Buried explosives were detonated in 8-inch, partly cased boreholes below a depth of 60 feet. The total depth of each borehole varied with charge size. The explosive was a commercial ammonium-nitrate-based product that was pumped into the boreholes. The explosive was covered, or "tamped", with approximately 60 feet of drill cuttings or gravel for containment. The explosive was inert until it was "primed" just prior to on the night of the shot. Detonations were triggered at night, when wind and cultural noise are at their lowest levels at our seismograph sites.
Approximately 93 buried detonations, ranging in size from 10-4000 lbs., were performed along Line 2 for LARSE II. These detonations were recorded by approximately 1000 seismographs spaced 100 meters (~300 feet) apart.
Drilling took place during the 3-month period prior to the survey. Next, the boreholes were be loaded with explosive, capped, locked, and covered with dirt (for camouflage purposes). After deployment of the seismographs, the detonations were triggered one after another over a 3- to 5-night period.
3) Did the detonations trigger earthquakes?
To our knowledge, the only events that DO trigger earthquakes are major earthquakes. The M 7.3 Landers earthquake of June 1992 triggered a M 5.2 earthquake in southern Nevada and numerous smaller earthquakes at several volcanic areas in the western U.S., including Mammoth Lakes, CA, the Geysers, CA, and Yellowstone National Park. The Landers earthquake represents 10's of millions times the energy in our detonations.
4) Did the detonations damage water supplies?

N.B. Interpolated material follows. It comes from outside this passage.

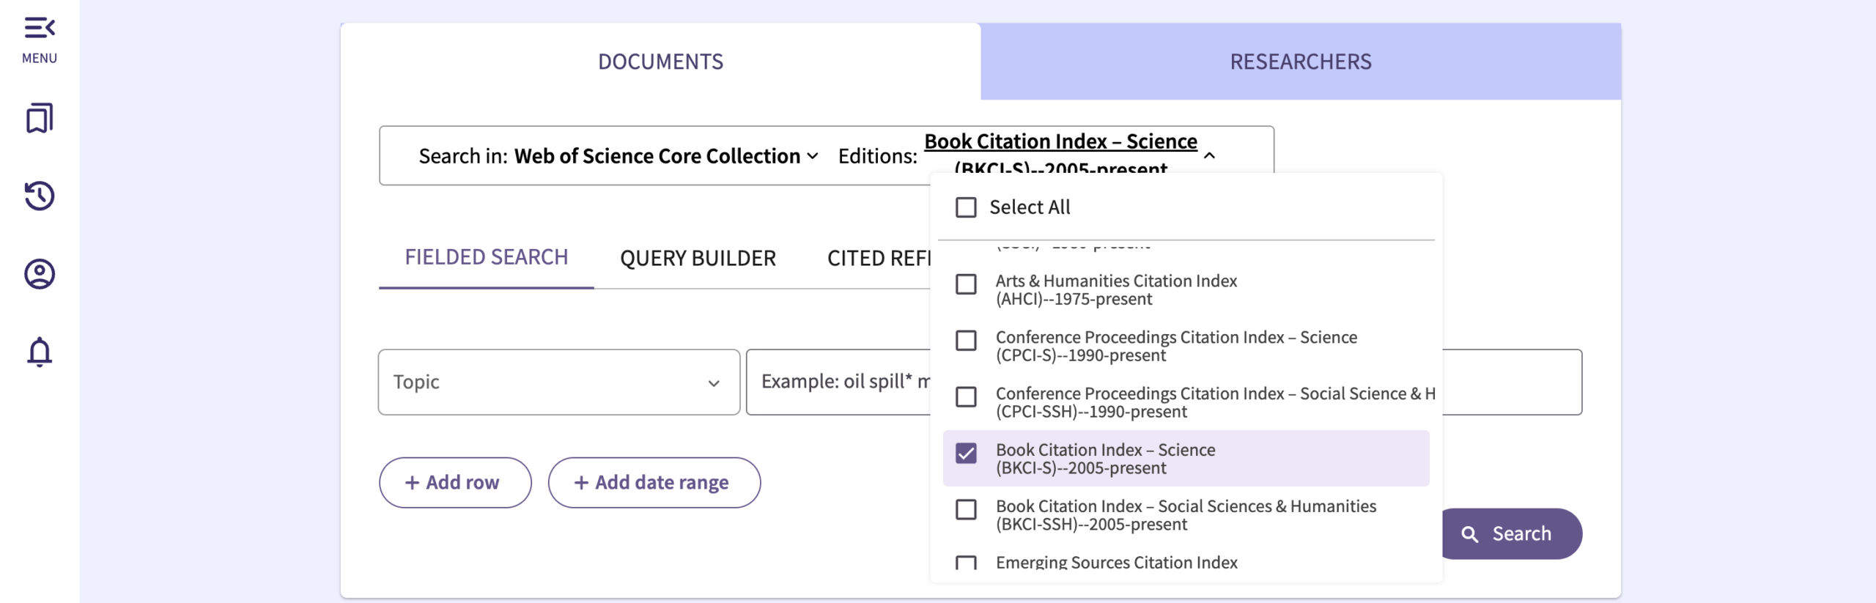
Task: Click the plus icon on Add date range
Action: [581, 483]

In our 30 years of experience, we have never damaged a spring or well, although we have detonated within a few hundred feet of springs and wells. Except for cases where explosives are detonated directly in a spring or well, the only events that affect springs and wells are major earthquakes. (Major earthquakes apparently increase upper-crustal porosity, by shaking and opening of cracks, and cause water tables to be lowered.)
In siting our boreholes, we used tables of ground velocity that we have established from years of blasting experience in order to ensure that we are beyond the lowest damage threshold for human structures (2 in/sec). That is not to say that our detonations were felt (see 4 below).
Most detonations could be felt only within a few hundred feet of the borehole. The larger detonations could be felt for a few 1000 feet. We made an effort to keep the boreholes well away from houses in order not to disturb people at night. Unfortunately, a few people may have felt the detonations. Prior to the project we communicated the purposes and effects of our activities with the public by way of city council meetings, radio, newspaper, and TV.
The detonations usually sound like a dull "thud." Occasionally, when steam is vented, a hiss or dull roar will occur for a period of seconds following the detonation.